Problem: Go through the records and copy each line where the word "will" occurs.

Records contained in a dataset:
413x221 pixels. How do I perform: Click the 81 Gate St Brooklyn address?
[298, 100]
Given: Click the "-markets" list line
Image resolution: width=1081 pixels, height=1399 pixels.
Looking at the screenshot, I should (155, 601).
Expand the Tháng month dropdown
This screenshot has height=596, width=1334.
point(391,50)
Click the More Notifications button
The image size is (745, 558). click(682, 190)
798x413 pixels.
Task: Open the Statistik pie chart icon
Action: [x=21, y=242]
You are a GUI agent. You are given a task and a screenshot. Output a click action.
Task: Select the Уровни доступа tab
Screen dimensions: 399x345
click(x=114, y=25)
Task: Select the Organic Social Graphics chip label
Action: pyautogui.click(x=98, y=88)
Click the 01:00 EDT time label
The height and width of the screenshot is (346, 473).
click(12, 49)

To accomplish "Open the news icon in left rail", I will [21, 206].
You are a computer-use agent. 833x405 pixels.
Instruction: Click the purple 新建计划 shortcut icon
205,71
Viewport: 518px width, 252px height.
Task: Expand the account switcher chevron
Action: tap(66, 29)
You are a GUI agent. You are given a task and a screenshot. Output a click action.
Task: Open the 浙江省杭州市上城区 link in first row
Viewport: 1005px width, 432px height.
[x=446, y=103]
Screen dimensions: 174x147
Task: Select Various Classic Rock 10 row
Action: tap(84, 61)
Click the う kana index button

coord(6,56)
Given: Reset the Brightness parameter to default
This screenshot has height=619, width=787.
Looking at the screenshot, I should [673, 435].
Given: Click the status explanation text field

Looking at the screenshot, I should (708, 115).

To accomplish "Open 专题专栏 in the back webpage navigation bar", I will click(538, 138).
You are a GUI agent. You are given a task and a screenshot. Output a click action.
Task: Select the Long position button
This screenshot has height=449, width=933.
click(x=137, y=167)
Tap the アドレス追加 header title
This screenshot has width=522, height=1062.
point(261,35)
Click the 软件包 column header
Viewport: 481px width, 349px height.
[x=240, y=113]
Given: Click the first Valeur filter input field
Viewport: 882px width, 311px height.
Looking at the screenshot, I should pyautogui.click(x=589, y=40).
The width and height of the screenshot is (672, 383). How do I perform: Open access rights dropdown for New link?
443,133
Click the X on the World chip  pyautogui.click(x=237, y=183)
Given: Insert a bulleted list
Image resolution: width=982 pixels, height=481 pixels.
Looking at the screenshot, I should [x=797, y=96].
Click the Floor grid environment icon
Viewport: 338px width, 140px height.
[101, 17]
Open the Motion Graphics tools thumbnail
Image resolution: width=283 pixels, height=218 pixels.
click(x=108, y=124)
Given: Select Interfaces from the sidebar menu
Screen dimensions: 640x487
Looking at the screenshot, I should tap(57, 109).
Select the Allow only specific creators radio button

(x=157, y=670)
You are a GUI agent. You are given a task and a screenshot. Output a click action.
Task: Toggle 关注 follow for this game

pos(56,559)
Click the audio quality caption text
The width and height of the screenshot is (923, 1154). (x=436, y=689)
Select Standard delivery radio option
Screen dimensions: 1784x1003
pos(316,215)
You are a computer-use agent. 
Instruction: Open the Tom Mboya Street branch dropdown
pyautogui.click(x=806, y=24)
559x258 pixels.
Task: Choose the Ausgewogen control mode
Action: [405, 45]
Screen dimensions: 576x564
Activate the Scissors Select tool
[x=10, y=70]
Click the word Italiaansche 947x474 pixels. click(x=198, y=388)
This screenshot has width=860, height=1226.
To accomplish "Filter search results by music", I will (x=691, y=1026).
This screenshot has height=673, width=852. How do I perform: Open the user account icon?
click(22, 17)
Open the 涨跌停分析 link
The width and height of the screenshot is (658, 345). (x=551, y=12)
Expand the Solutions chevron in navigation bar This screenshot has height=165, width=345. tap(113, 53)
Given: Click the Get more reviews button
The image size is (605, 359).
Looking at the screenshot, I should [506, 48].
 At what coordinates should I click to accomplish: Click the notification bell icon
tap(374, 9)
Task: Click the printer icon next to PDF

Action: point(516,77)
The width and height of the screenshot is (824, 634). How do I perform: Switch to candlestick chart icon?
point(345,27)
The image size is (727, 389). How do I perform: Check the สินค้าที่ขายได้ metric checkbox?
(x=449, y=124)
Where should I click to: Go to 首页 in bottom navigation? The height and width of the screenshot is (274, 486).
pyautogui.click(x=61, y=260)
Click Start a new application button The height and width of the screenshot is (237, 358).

Result of the exercise:
To accomplish "Open the news icon in left rail", I will [21, 206].
To accomplish "Open 专题专栏 in the back webpage navigation bar", I will click(538, 138).
To accomplish "Filter search results by music", I will (x=691, y=1026).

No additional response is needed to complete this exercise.